THE PROBLEM → Convert the records below into a JSON list of strings with one string per line, starting at the line that contains "Open Plan ID" and running through the end of the records. Omit blank lines and leave the pictures out.

(Part of a data file)
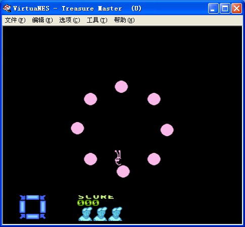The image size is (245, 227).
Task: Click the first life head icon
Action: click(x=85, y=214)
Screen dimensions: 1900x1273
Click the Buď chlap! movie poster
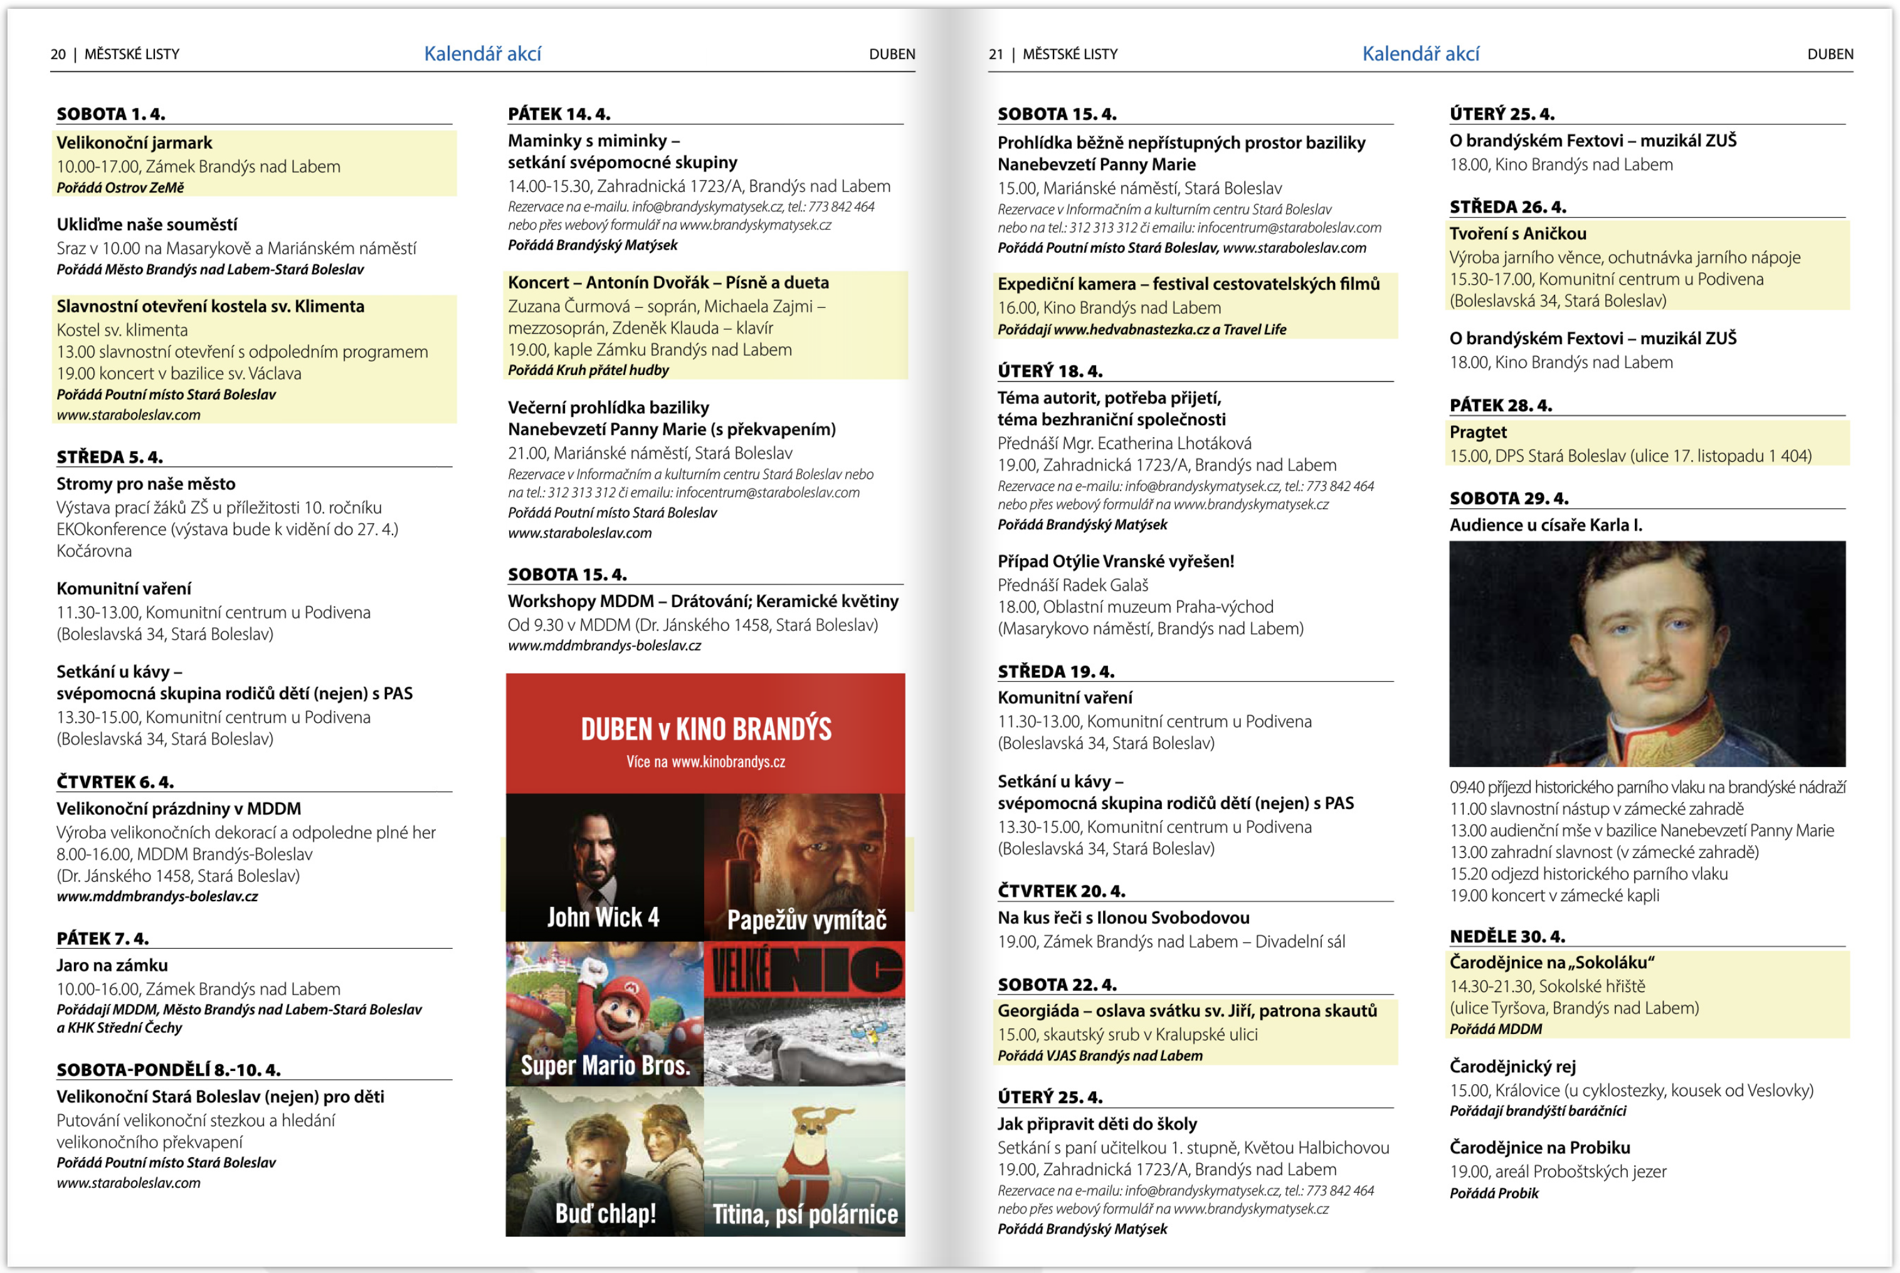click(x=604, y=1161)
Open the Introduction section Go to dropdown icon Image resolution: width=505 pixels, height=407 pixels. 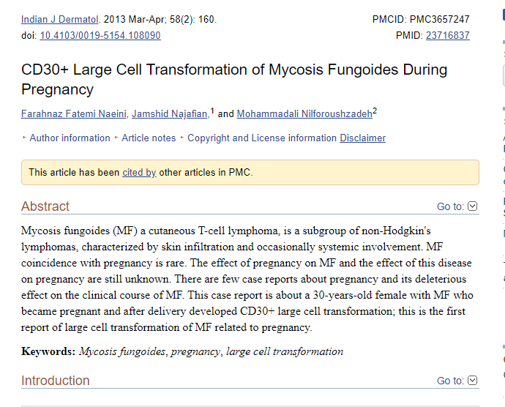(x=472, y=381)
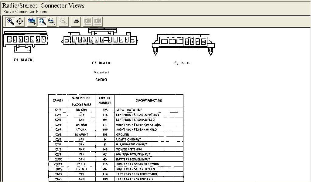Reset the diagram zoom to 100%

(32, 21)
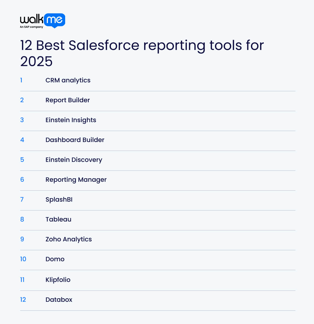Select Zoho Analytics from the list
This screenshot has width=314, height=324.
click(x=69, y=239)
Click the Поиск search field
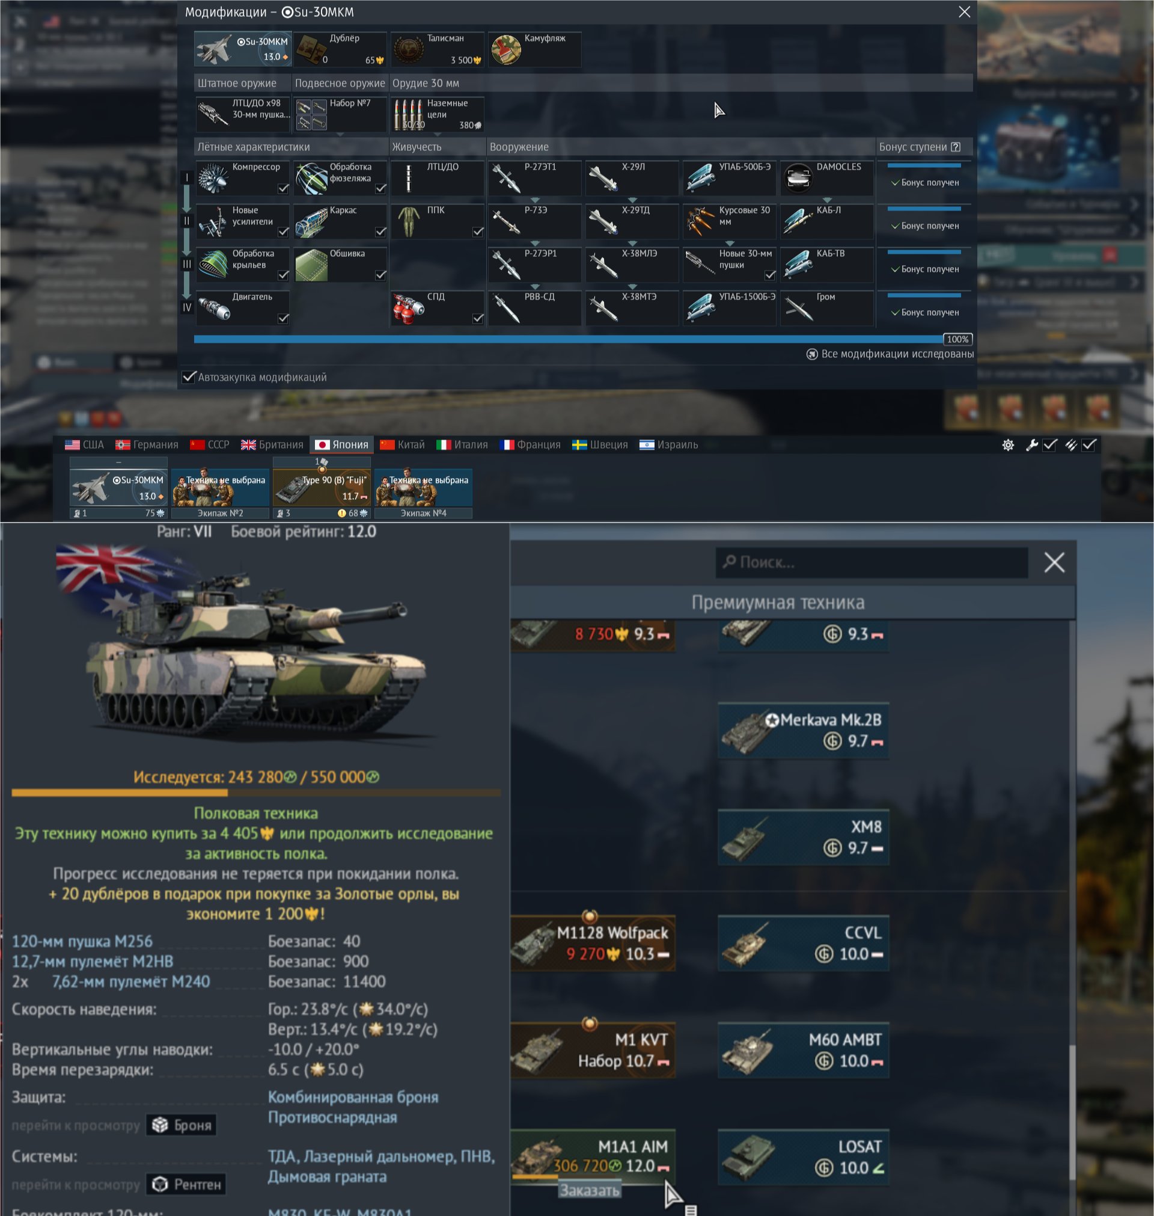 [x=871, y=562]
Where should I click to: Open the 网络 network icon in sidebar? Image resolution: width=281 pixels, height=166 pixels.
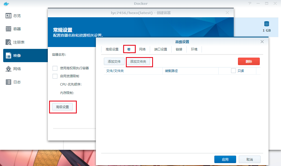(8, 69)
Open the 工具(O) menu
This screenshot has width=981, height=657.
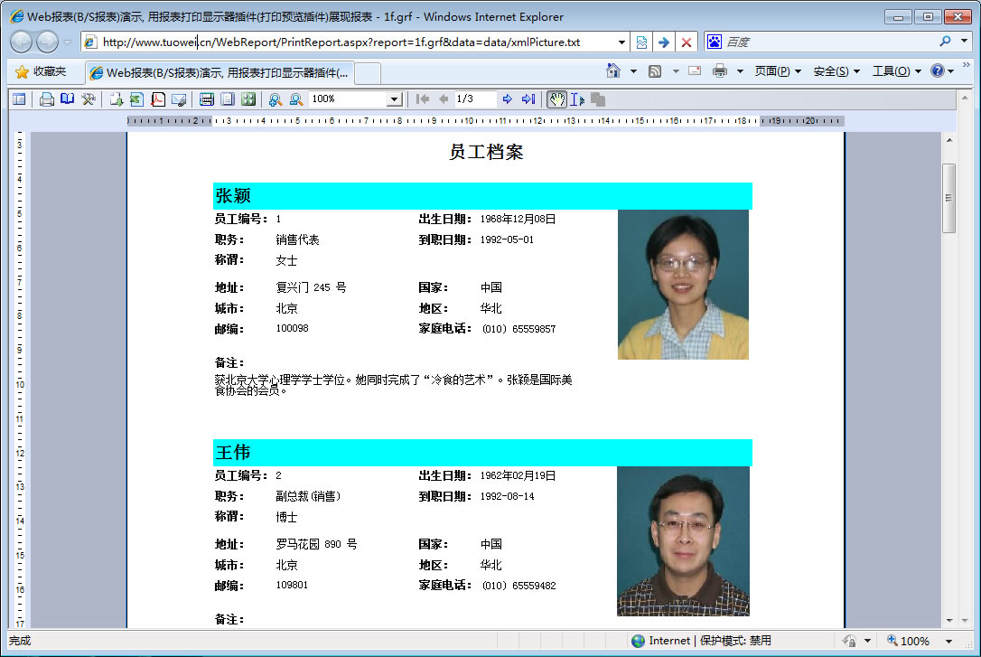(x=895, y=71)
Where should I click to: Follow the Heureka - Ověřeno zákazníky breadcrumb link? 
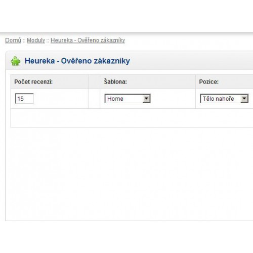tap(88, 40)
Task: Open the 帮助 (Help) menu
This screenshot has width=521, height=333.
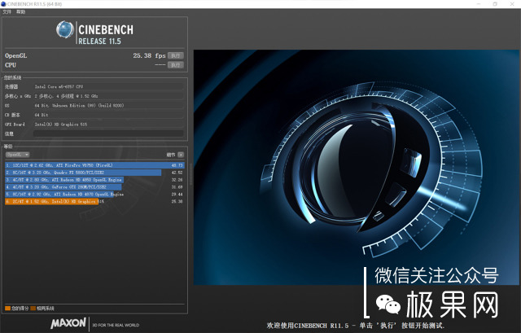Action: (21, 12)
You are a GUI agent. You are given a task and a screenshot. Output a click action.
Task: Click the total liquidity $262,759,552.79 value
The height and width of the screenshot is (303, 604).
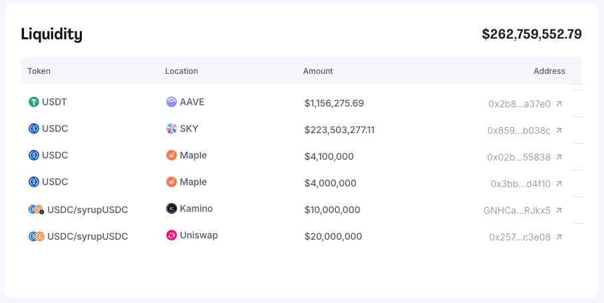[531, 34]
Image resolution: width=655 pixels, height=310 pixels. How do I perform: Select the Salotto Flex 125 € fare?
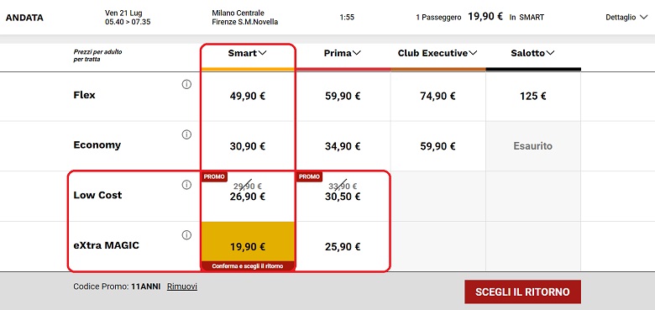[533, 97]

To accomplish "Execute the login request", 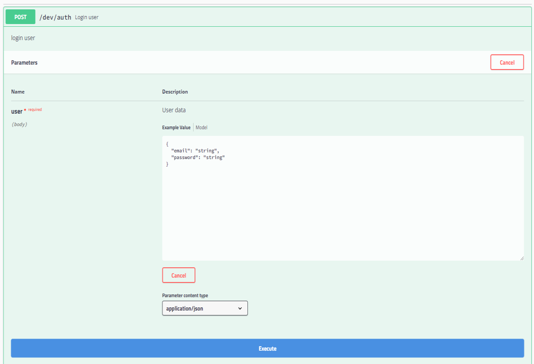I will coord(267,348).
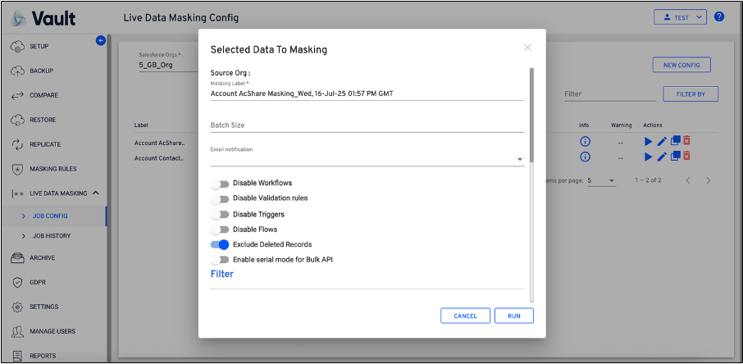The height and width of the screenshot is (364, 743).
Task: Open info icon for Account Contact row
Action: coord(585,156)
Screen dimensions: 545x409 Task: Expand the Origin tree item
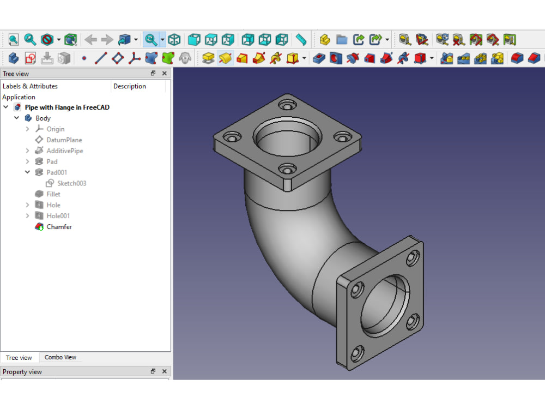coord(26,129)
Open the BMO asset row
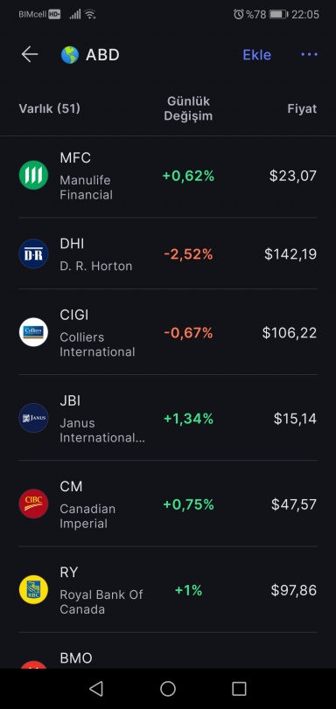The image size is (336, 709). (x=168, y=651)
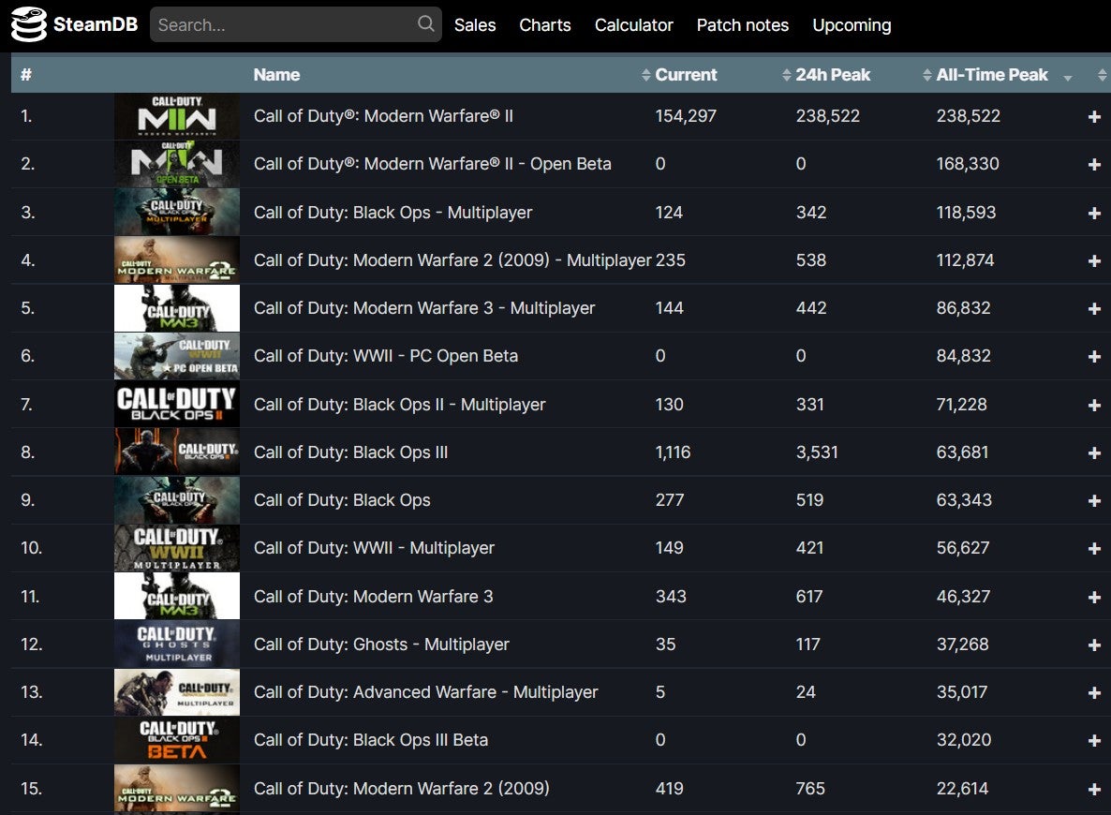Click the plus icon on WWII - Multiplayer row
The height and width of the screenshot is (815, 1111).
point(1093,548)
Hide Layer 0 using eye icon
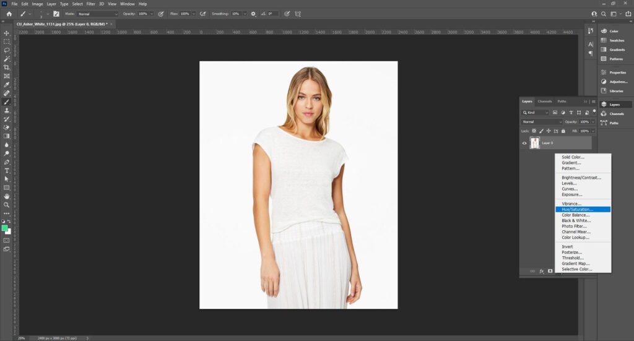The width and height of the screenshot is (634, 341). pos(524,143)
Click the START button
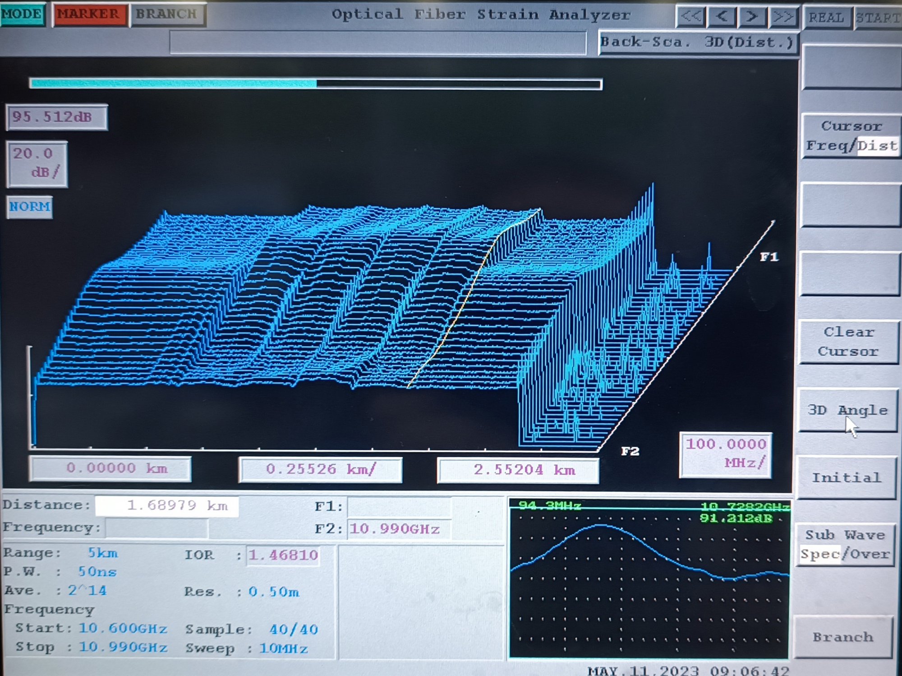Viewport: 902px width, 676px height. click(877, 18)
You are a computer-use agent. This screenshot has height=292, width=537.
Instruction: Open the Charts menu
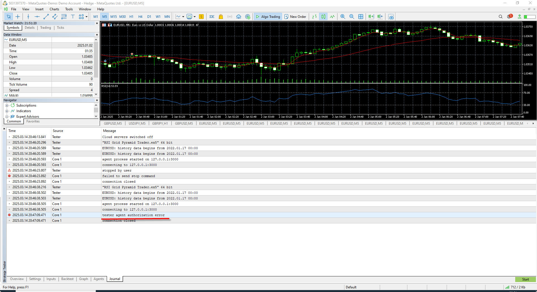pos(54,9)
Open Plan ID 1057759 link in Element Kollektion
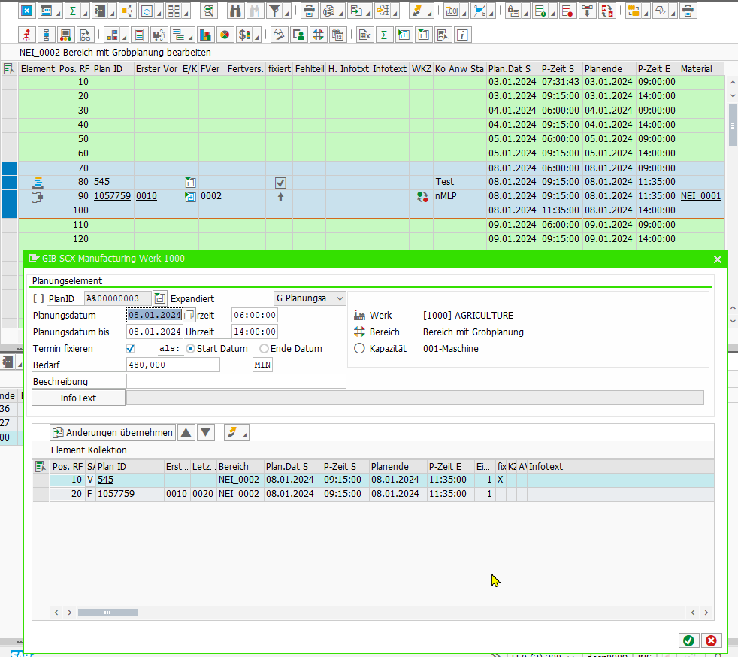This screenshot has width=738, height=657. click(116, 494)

EXPECTED ANSWER →
[
  "Open Plan ID 1057759 link in Element Kollektion",
  "This screenshot has width=738, height=657. click(116, 494)"
]